>>>>>
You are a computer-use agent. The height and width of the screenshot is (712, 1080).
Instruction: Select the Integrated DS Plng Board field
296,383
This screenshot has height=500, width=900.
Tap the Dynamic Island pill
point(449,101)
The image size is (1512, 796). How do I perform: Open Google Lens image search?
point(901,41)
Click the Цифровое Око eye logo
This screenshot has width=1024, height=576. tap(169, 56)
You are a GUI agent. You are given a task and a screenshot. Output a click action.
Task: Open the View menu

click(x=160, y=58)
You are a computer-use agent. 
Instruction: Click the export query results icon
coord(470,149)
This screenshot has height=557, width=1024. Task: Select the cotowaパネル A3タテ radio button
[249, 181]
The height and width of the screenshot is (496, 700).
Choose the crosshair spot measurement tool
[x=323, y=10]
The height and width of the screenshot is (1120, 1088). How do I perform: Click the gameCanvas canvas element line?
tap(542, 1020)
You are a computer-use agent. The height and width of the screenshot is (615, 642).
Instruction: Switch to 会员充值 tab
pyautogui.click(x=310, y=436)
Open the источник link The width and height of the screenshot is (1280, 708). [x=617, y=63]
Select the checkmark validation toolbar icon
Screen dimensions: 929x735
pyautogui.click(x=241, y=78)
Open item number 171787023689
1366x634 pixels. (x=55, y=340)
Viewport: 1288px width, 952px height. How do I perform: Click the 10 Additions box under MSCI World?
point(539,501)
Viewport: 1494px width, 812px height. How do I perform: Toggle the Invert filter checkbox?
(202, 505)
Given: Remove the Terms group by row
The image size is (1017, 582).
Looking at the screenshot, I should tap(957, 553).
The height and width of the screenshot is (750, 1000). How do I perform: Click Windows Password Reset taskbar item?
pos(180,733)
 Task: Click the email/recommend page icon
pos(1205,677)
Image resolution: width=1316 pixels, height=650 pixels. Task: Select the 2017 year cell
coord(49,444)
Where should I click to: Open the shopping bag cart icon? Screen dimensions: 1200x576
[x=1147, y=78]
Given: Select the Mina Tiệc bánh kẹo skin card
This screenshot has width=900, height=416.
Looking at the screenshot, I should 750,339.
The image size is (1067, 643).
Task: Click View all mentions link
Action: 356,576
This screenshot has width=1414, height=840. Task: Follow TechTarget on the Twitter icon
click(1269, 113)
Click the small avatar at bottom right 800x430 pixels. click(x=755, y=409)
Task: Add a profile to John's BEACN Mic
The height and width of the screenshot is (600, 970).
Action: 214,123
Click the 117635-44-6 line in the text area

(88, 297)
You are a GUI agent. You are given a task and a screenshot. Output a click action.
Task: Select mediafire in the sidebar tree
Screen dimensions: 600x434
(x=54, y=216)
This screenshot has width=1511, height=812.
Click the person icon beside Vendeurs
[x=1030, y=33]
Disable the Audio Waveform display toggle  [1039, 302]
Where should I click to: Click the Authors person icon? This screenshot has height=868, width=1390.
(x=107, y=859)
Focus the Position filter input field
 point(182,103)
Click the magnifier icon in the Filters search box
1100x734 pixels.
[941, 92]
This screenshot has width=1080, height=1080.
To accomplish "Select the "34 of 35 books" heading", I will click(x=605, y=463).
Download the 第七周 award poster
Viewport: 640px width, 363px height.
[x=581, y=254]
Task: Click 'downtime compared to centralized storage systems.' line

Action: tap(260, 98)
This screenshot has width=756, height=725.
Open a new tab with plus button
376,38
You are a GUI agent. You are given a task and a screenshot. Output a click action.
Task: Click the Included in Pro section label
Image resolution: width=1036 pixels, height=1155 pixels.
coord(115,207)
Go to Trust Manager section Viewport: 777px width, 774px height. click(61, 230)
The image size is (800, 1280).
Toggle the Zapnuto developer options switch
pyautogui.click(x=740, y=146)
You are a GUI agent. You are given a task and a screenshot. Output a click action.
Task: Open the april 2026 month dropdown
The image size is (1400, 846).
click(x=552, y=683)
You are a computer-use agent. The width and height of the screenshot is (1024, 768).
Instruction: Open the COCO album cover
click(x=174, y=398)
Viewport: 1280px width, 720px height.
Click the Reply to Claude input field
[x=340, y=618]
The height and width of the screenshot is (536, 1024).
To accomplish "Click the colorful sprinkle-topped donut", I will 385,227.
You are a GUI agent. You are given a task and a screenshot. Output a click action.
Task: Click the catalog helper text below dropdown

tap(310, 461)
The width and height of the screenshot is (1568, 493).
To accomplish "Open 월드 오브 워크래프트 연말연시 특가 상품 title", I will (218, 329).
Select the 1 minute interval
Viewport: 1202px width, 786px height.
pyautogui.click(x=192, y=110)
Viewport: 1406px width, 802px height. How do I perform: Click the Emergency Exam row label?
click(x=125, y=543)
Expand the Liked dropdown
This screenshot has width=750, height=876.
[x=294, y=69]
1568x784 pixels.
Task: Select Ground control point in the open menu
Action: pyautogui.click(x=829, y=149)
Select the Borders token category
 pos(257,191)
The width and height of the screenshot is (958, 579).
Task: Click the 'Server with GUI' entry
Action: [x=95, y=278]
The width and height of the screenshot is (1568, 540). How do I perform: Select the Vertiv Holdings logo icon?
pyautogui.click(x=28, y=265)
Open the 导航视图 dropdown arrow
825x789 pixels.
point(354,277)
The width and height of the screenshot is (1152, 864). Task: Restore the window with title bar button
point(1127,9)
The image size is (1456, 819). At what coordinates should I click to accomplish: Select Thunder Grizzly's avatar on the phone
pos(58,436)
<<<<<
Prompt: Rewrite all the rows above, changing every "How do I perform" to "How can I carry out" and leaving everything else as it is.

Result for this task:
You are a computer-use agent. The height and width of the screenshot is (712, 1080).
Instruction: Select the Integrated DS Plng Board field
296,383
This screenshot has height=500, width=900.
Tap the Dynamic Island pill
point(449,101)
The image size is (1512, 796). How can I carry out: Open Google Lens image search?
point(901,41)
Click the Цифровое Око eye logo
This screenshot has width=1024, height=576. tap(169, 56)
You are a GUI agent. You are given a task and a screenshot. Output a click action.
Task: Open the View menu

click(x=160, y=58)
You are a computer-use agent. 
Instruction: Click the export query results icon
coord(470,149)
This screenshot has height=557, width=1024. Task: Select the cotowaパネル A3タテ radio button
[249, 181]
The height and width of the screenshot is (496, 700).
Choose the crosshair spot measurement tool
[x=323, y=10]
The height and width of the screenshot is (1120, 1088). How can I carry out: Click the gameCanvas canvas element line?
tap(542, 1020)
You are a computer-use agent. The height and width of the screenshot is (615, 642).
Instruction: Switch to 会员充值 tab
pyautogui.click(x=310, y=436)
Open the источник link The width and height of the screenshot is (1280, 708). [x=617, y=63]
Select the checkmark validation toolbar icon
Screen dimensions: 929x735
pyautogui.click(x=241, y=78)
Open item number 171787023689
1366x634 pixels. (x=55, y=340)
Viewport: 1288px width, 952px height. How can I carry out: Click the 10 Additions box under MSCI World?
point(539,501)
Viewport: 1494px width, 812px height. How can I carry out: Toggle the Invert filter checkbox?
(202, 505)
Given: Remove the Terms group by row
The image size is (1017, 582).
Looking at the screenshot, I should tap(957, 553).
The height and width of the screenshot is (750, 1000). How can I carry out: Click Windows Password Reset taskbar item?
pos(180,733)
 Task: Click the email/recommend page icon
pos(1205,677)
Image resolution: width=1316 pixels, height=650 pixels. Task: Select the 2017 year cell
coord(49,444)
Where should I click to: Open the shopping bag cart icon? Screen dimensions: 1200x576
[x=1147, y=78]
Given: Select the Mina Tiệc bánh kẹo skin card
This screenshot has width=900, height=416.
Looking at the screenshot, I should 750,339.
The image size is (1067, 643).
Task: Click View all mentions link
Action: 356,576
This screenshot has width=1414, height=840. Task: Follow TechTarget on the Twitter icon
click(1269, 113)
Click the small avatar at bottom right 800x430 pixels. click(x=755, y=409)
Task: Add a profile to John's BEACN Mic
The height and width of the screenshot is (600, 970).
Action: 214,123
Click the 117635-44-6 line in the text area

(88, 297)
You are a GUI agent. You are given a task and a screenshot. Output a click action.
Task: Select mediafire in the sidebar tree
Screen dimensions: 600x434
(x=54, y=216)
This screenshot has width=1511, height=812.
Click the person icon beside Vendeurs
[x=1030, y=33]
Disable the Audio Waveform display toggle  [1039, 302]
Where should I click to: Click the Authors person icon? This screenshot has height=868, width=1390.
(x=107, y=859)
Focus the Position filter input field
 point(182,103)
Click the magnifier icon in the Filters search box
1100x734 pixels.
[941, 92]
This screenshot has width=1080, height=1080.
To accomplish "Select the "34 of 35 books" heading", I will click(x=605, y=463).
Download the 第七周 award poster
Viewport: 640px width, 363px height.
[x=581, y=254]
Task: Click 'downtime compared to centralized storage systems.' line

Action: tap(260, 98)
This screenshot has width=756, height=725.
Open a new tab with plus button
376,38
You are a GUI agent. You are given a task and a screenshot. Output a click action.
Task: Click the Included in Pro section label
Image resolution: width=1036 pixels, height=1155 pixels.
coord(115,207)
Go to Trust Manager section Viewport: 777px width, 774px height. click(61, 230)
The image size is (800, 1280).
Toggle the Zapnuto developer options switch
pyautogui.click(x=740, y=146)
You are a GUI agent. You are given a task and a screenshot. Output a click action.
Task: Open the april 2026 month dropdown
The image size is (1400, 846).
click(x=552, y=683)
You are a computer-use agent. The width and height of the screenshot is (1024, 768).
Instruction: Open the COCO album cover
click(x=174, y=398)
Viewport: 1280px width, 720px height.
Click the Reply to Claude input field
[x=340, y=618]
The height and width of the screenshot is (536, 1024).
To accomplish "Click the colorful sprinkle-topped donut", I will 385,227.
You are a GUI agent. You are given a task and a screenshot. Output a click action.
Task: Click the catalog helper text below dropdown

tap(310, 461)
The width and height of the screenshot is (1568, 493).
To accomplish "Open 월드 오브 워크래프트 연말연시 특가 상품 title", I will (218, 329).
Select the 1 minute interval
Viewport: 1202px width, 786px height.
pyautogui.click(x=192, y=110)
Viewport: 1406px width, 802px height. How can I carry out: Click the Emergency Exam row label?
click(x=125, y=543)
Expand the Liked dropdown
This screenshot has width=750, height=876.
[x=294, y=69]
1568x784 pixels.
Task: Select Ground control point in the open menu
Action: pyautogui.click(x=829, y=149)
Select the Borders token category
 pos(257,191)
The width and height of the screenshot is (958, 579).
Task: Click the 'Server with GUI' entry
Action: [x=95, y=278]
The width and height of the screenshot is (1568, 540). How can I carry out: Select the Vertiv Holdings logo icon?
pyautogui.click(x=28, y=265)
Open the 导航视图 dropdown arrow
825x789 pixels.
point(354,277)
The width and height of the screenshot is (1152, 864). Task: Restore the window with title bar button
point(1127,9)
The image size is (1456, 819). At what coordinates should I click to accomplish: Select Thunder Grizzly's avatar on the phone
pos(58,436)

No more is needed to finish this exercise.